* _What you will do_:
Below are lines of data, and only some are wanted. Please repeat exactly those from the line that has "The width and height of the screenshot is (455, 533)." through the line that has "The image size is (634, 495).".

Start of Supplied information

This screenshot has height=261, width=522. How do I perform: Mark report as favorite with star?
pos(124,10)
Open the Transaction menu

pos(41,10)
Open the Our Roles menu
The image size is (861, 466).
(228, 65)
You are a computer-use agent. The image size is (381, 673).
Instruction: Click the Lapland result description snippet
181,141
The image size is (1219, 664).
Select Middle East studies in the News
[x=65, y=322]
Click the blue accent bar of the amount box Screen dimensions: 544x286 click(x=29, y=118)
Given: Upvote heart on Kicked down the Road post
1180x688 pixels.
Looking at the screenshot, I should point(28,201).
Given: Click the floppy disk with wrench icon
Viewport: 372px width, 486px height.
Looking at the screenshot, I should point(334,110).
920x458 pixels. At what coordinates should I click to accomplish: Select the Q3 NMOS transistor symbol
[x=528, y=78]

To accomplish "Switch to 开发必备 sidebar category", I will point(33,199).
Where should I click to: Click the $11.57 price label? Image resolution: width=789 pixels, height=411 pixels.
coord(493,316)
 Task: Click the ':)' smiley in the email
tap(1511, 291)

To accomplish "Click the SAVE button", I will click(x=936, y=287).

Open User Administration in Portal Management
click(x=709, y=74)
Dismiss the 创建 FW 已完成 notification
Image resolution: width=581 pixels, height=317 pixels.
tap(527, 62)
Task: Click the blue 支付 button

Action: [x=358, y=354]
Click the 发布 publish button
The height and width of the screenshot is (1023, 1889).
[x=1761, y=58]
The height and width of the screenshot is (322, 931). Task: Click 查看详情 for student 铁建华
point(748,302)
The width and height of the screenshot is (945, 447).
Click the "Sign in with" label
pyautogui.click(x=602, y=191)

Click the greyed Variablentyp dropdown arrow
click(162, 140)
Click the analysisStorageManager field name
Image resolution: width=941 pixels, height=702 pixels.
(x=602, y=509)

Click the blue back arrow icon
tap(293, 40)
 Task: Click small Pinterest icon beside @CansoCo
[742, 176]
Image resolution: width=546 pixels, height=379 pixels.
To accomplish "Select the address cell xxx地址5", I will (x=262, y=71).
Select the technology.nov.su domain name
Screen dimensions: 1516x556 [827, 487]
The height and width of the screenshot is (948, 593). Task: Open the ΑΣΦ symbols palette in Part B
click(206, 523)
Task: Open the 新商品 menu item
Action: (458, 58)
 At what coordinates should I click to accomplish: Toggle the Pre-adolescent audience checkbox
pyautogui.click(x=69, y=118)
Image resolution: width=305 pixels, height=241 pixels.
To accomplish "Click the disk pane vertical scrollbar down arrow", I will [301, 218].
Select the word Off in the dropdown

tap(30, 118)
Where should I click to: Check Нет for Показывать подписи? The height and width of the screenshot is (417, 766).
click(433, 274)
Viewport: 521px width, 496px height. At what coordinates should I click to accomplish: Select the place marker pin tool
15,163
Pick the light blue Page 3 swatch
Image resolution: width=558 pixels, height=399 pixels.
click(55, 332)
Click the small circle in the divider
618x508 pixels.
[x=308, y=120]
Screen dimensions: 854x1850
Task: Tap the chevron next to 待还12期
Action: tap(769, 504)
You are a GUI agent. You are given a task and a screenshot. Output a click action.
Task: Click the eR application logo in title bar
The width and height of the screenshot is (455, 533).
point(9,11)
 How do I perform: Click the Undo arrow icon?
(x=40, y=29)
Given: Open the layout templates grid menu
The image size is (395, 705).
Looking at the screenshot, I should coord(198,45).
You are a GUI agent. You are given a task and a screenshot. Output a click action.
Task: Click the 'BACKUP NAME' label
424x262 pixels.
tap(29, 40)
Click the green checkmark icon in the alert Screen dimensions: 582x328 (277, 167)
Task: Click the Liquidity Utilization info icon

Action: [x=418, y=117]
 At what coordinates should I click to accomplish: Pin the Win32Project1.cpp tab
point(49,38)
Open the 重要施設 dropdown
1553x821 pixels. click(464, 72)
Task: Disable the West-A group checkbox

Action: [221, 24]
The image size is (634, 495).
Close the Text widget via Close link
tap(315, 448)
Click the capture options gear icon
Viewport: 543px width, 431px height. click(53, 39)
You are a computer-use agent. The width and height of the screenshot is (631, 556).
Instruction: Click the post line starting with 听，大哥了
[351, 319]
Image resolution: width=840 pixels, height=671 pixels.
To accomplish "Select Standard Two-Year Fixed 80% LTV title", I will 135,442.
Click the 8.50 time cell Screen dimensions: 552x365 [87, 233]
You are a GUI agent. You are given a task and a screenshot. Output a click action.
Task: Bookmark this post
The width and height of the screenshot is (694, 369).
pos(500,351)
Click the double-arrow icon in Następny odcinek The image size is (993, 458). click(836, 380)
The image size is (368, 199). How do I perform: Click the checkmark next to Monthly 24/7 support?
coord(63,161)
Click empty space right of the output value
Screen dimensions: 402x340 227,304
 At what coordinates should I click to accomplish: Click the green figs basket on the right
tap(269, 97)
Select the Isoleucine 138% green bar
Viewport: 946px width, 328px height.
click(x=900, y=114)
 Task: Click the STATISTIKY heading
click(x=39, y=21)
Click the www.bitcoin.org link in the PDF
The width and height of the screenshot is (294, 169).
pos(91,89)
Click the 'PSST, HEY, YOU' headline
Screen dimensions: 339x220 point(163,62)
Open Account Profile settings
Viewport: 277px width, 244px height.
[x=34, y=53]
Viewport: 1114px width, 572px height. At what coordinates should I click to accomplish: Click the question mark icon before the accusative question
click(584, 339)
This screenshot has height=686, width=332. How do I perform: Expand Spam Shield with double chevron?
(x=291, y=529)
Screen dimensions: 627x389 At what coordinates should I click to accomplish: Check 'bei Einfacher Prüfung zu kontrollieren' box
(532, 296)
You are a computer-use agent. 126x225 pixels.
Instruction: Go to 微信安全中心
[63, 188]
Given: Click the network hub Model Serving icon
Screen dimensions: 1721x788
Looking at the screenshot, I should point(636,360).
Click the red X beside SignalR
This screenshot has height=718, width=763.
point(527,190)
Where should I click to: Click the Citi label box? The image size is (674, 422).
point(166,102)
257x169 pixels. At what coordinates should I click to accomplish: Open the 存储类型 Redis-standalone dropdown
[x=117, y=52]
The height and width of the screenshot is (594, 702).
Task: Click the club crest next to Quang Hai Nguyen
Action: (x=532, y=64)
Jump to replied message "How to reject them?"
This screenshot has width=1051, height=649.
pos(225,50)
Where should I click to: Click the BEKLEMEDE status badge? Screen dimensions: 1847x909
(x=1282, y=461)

End of Supplied information

* _Solution to the exercise_:
The width and height of the screenshot is (455, 533).
point(9,11)
 How do I perform: Click the Undo arrow icon?
(x=40, y=29)
Given: Open the layout templates grid menu
The image size is (395, 705).
Looking at the screenshot, I should coord(198,45).
You are a GUI agent. You are given a task and a screenshot. Output a click action.
Task: Click the 'BACKUP NAME' label
424x262 pixels.
tap(29, 40)
Click the green checkmark icon in the alert Screen dimensions: 582x328 (277, 167)
Task: Click the Liquidity Utilization info icon

Action: [x=418, y=117]
 At what coordinates should I click to accomplish: Pin the Win32Project1.cpp tab
point(49,38)
Open the 重要施設 dropdown
1553x821 pixels. click(464, 72)
Task: Disable the West-A group checkbox

Action: [221, 24]
The image size is (634, 495).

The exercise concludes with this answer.